This study was designed to determine the prevalence of polypharmacy and pattern of associated specific comorbidities among CKD patients attending the Nephrology Clinic of a Tertiary Kidney Care Hospital, Nigeria Sub-Saharan West Africa. This will create awareness on the burden of polypharmacy and its associated specific comorbidities in renal practice and will bring to limelight the need to regularly evaluate the prescriptions of CKD patients for any medication-related problems such as DDIs and adverse drug reactions (ADRs) and in addition the need to appropriately manage any associated complication(s) and comorbid condition(s).
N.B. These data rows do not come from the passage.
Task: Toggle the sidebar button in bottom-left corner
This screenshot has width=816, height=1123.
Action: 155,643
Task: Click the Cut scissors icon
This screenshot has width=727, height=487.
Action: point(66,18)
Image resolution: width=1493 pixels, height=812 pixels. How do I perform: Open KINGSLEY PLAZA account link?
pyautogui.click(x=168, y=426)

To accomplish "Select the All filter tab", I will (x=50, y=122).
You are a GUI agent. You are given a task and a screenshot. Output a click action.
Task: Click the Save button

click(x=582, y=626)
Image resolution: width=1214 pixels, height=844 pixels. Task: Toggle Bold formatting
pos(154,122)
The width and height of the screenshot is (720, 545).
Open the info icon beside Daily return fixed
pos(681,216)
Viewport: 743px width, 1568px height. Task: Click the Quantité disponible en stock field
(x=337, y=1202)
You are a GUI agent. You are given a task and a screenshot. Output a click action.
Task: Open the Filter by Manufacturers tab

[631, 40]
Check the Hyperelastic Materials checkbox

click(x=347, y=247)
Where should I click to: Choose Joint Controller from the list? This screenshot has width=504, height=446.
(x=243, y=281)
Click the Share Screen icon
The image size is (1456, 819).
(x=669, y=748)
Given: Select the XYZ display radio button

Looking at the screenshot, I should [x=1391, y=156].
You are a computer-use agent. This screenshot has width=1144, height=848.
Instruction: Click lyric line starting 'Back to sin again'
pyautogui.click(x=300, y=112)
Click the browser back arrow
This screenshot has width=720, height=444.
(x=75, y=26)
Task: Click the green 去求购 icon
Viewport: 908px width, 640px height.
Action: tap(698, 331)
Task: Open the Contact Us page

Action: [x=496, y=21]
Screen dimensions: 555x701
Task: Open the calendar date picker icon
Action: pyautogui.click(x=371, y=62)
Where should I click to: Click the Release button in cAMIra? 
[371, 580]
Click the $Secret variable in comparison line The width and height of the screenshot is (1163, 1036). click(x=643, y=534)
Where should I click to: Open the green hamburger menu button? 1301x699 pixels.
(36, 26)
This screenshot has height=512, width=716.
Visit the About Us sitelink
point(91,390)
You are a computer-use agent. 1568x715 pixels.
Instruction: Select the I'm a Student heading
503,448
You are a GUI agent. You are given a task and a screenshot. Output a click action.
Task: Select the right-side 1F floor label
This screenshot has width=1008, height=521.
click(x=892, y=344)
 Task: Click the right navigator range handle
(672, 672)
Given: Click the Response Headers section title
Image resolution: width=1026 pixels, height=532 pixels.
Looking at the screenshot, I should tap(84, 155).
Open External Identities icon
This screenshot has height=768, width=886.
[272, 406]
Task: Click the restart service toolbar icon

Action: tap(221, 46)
  Materials and Methods Top


This was a descriptive, prospective study carried out at the Nephrology Clinic of a Tertiary Kidney Care Hospital, Ondo City, Ondo State, Nigeria, Sub-Saharan West Africa. It receives referral from within and outside the State. One hundred and twenty-three consented adult CKD patients who were being managed at the center over an 18-month period between January 2015 and June 2016 were recruited for the study. Patients below the age of 18 years, those being managed for acute kidney injury, and adult CKD patients who did not grant their informed consent were excluded from the study. The medical case records of all the adult CKD patients were retrieved after verbal informed consent has been obtained from each of them, and the following information was extracted using a pro forma: sociodemographic data, stage of CKD, number and list of medications at the time of last clinic visit for outpatients and at the time of discharge for those that received in-patient admission care, number and list of comorbidities such as hypertension, diabetes mellitus, obesity, heart failure, HIV infection, and stroke. The serum creatinine level was used to calculate eGFR using the CKD epidemiology collaboration formula, and CKD staging was done using eGFR as follows: Stage 1 (eGFR of ≥90 ml/min with evidence of kidney damage), Stage 2 (eGFR of 60–89 ml/min with or without evidence of kidney damage), Stage 3 (eGFR of 30–59 ml/min with or without evidence of kidney damage), Stage 4 (eGFR of 15–29 ml/min with or without evidence of kidney damage), and Stage 5 (eGFR <15 ml/min with or without evidence of kidney damage).[28]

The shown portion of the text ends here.